— YOUR TASK —
Rewrite all the rows below as a Markdown table with two columns, Number and Line, giving each row's number and its text. Leave out blank lines.

┄┄┄┄┄┄┄┄┄┄┄┄┄┄┄┄┄┄┄┄

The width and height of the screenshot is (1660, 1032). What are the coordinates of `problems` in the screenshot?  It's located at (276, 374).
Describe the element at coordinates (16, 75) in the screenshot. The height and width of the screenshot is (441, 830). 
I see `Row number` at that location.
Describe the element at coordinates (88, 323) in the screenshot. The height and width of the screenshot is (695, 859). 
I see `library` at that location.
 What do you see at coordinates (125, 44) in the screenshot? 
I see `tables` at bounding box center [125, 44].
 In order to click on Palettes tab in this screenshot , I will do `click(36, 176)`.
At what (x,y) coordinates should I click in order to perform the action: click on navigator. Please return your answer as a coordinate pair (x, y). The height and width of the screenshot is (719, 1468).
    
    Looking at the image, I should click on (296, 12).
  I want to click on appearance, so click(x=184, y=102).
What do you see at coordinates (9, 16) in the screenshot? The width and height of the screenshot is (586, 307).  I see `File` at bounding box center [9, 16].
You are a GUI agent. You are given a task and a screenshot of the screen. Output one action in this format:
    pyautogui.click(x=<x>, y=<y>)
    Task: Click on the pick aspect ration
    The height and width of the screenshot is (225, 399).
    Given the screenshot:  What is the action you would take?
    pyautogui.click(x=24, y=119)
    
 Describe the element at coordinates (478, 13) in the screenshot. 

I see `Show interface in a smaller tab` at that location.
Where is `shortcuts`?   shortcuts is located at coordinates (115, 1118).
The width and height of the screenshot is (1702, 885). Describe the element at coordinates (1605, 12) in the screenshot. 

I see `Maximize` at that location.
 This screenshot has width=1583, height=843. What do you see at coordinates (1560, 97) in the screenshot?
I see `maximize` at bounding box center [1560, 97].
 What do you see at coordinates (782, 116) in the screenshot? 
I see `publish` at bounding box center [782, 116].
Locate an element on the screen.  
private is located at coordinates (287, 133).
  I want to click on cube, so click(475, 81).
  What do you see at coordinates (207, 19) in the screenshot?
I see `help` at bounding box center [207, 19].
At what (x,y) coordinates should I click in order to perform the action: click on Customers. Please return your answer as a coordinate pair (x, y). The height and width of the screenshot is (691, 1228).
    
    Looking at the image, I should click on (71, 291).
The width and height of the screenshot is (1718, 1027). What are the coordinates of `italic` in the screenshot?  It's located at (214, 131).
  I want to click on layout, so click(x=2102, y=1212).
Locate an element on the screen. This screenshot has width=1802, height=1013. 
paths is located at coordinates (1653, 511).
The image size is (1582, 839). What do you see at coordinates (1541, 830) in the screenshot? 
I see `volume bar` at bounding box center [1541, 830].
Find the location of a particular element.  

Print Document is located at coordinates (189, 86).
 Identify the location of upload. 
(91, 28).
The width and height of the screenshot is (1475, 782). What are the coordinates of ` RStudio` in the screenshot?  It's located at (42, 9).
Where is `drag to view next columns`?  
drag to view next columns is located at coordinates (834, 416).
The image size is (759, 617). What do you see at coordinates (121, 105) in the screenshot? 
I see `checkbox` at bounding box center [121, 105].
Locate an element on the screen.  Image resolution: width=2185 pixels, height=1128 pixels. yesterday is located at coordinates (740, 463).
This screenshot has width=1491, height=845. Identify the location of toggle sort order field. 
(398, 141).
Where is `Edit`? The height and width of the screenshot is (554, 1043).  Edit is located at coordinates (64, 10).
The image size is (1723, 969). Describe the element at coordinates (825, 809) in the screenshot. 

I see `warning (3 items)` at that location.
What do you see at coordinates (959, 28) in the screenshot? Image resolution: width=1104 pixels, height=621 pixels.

┄┄┄┄┄┄┄┄┄┄┄┄┄┄┄┄┄┄┄┄

— WRITTEN REPLY —
| Number | Line |
|---|---|
| 1 | The width and height of the screenshot is (1660, 1032). What are the coordinates of `problems` in the screenshot?  It's located at (276, 374). |
| 2 | Describe the element at coordinates (16, 75) in the screenshot. The height and width of the screenshot is (441, 830).  |
| 3 | I see `Row number` at that location. |
| 4 | Describe the element at coordinates (88, 323) in the screenshot. The height and width of the screenshot is (695, 859).  |
| 5 | I see `library` at that location. |
| 6 |  What do you see at coordinates (125, 44) in the screenshot?  |
| 7 | I see `tables` at bounding box center [125, 44]. |
| 8 |  In order to click on Palettes tab in this screenshot , I will do `click(36, 176)`. |
| 9 | At what (x,y) coordinates should I click in order to perform the action: click on navigator. Please return your answer as a coordinate pair (x, y). The height and width of the screenshot is (719, 1468). |
| 10 |     Looking at the image, I should click on (296, 12). |
| 11 |   I want to click on appearance, so click(x=184, y=102). |
| 12 | What do you see at coordinates (9, 16) in the screenshot? The width and height of the screenshot is (586, 307).  I see `File` at bounding box center [9, 16]. |
| 13 | You are a GUI agent. You are given a task and a screenshot of the screen. Output one action in this format: |
| 14 |     pyautogui.click(x=<x>, y=<y>) |
| 15 |     Task: Click on the pick aspect ration |
| 16 |     The height and width of the screenshot is (225, 399). |
| 17 |     Given the screenshot:  What is the action you would take? |
| 18 |     pyautogui.click(x=24, y=119) |
| 19 |  Describe the element at coordinates (478, 13) in the screenshot.  |
| 20 | I see `Show interface in a smaller tab` at that location. |
| 21 | Where is `shortcuts`?   shortcuts is located at coordinates (115, 1118). |
| 22 | The width and height of the screenshot is (1702, 885). Describe the element at coordinates (1605, 12) in the screenshot.  |
| 23 | I see `Maximize` at that location. |
| 24 |  This screenshot has width=1583, height=843. What do you see at coordinates (1560, 97) in the screenshot? |
| 25 | I see `maximize` at bounding box center [1560, 97]. |
| 26 |  What do you see at coordinates (782, 116) in the screenshot?  |
| 27 | I see `publish` at bounding box center [782, 116]. |
| 28 | Locate an element on the screen.   |
| 29 | private is located at coordinates (287, 133). |
| 30 |   I want to click on cube, so click(475, 81). |
| 31 |   What do you see at coordinates (207, 19) in the screenshot? |
| 32 | I see `help` at bounding box center [207, 19]. |
| 33 | At what (x,y) coordinates should I click in order to perform the action: click on Customers. Please return your answer as a coordinate pair (x, y). The height and width of the screenshot is (691, 1228). |
| 34 |     Looking at the image, I should click on (71, 291). |
| 35 | The width and height of the screenshot is (1718, 1027). What are the coordinates of `italic` in the screenshot?  It's located at (214, 131). |
| 36 |   I want to click on layout, so click(x=2102, y=1212). |
| 37 | Locate an element on the screen. This screenshot has width=1802, height=1013.  |
| 38 | paths is located at coordinates (1653, 511). |
| 39 | The image size is (1582, 839). What do you see at coordinates (1541, 830) in the screenshot?  |
| 40 | I see `volume bar` at bounding box center [1541, 830]. |
| 41 | Find the location of a particular element.   |
| 42 | Print Document is located at coordinates (189, 86). |
| 43 |  Identify the location of upload.  |
| 44 | (91, 28). |
| 45 | The width and height of the screenshot is (1475, 782). What are the coordinates of ` RStudio` in the screenshot?  It's located at (42, 9). |
| 46 | Where is `drag to view next columns`?   |
| 47 | drag to view next columns is located at coordinates (834, 416). |
| 48 | The image size is (759, 617). What do you see at coordinates (121, 105) in the screenshot?  |
| 49 | I see `checkbox` at bounding box center [121, 105]. |
| 50 | Locate an element on the screen.  Image resolution: width=2185 pixels, height=1128 pixels. yesterday is located at coordinates (740, 463). |
| 51 | This screenshot has width=1491, height=845. Identify the location of toggle sort order field.  |
| 52 | (398, 141). |
| 53 | Where is `Edit`? The height and width of the screenshot is (554, 1043).  Edit is located at coordinates (64, 10). |
| 54 | The image size is (1723, 969). Describe the element at coordinates (825, 809) in the screenshot.  |
| 55 | I see `warning (3 items)` at that location. |
| 56 | What do you see at coordinates (959, 28) in the screenshot? Image resolution: width=1104 pixels, height=621 pixels. |